Korey Dropkin spent Tuesday afternoon channeling his Olympic success into a direct boost for young athletes in the Northland, with DICK’S Sporting Goods committing $20,000 to a youth sports organization of his choice. The donation doubled after Dropkin and Cory Thiesse won silver in mixed doubles curling at the Milan Cortina Winter Games.
The money came through DICK’S new Team USA Ambassadors program, announced Jan. 28, 2026, when the retailer named nine Olympic and Paralympic athletes to the roster. Each ambassador can direct a $10,000 Sports Matter grant to a youth sports organization, and medalists trigger an additional $10,000 grant. Dropkin was one of the athletes featured in the company’s store send-off celebrations before the Games.

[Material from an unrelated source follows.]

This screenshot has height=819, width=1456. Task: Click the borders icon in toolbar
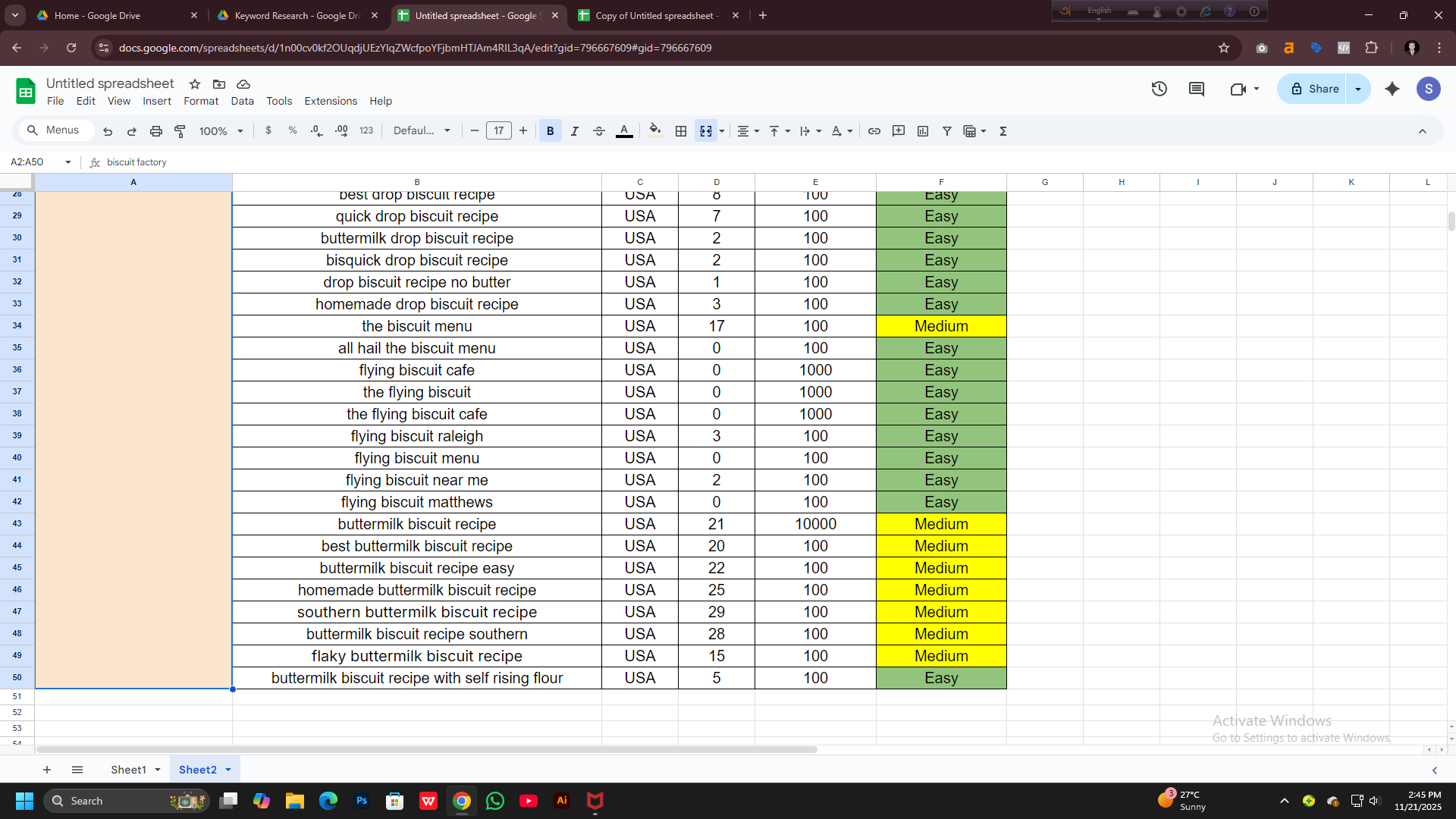(x=681, y=131)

For St. Louis County families, the value of the grant is practical as much as symbolic. Sports Matter says youth sports access is limited by cost, safe-space shortages and limited resources, and the foundation says the average family pays $139 per child per sport season in registration fees. That is the kind of expense that can decide whether a child stays in a program, shifts to a different sport or leaves organized athletics altogether.

Dropkin’s local reach is rooted in Duluth. He began curling at age five, moved to Duluth to chase Olympic goals, graduated from the University of Minnesota Duluth and now works as a licensed realtor in northern Minnesota and Wisconsin. His mixed doubles partnership with Thiesse also grew out of Duluth, where the two formed their team four years before the Olympics. That homegrown connection gives the donation a local target beyond the bright lights of Milan Cortina.
The broader Sports Matter record shows why the check matters. Since 2014, the program has committed more than $100 million, helped keep more than 3 million kids in sports and funded programs in all 50 states. In a region where hockey, curling and other winter sports shape community identity, a $20,000 grant can help a youth program absorb costs that otherwise fall on parents, coaches and volunteers.

For young athletes in Duluth and across St. Louis County, the donation ties an Olympic podium finish to the cost of getting on the ice, onto the field or into the gym in the first place.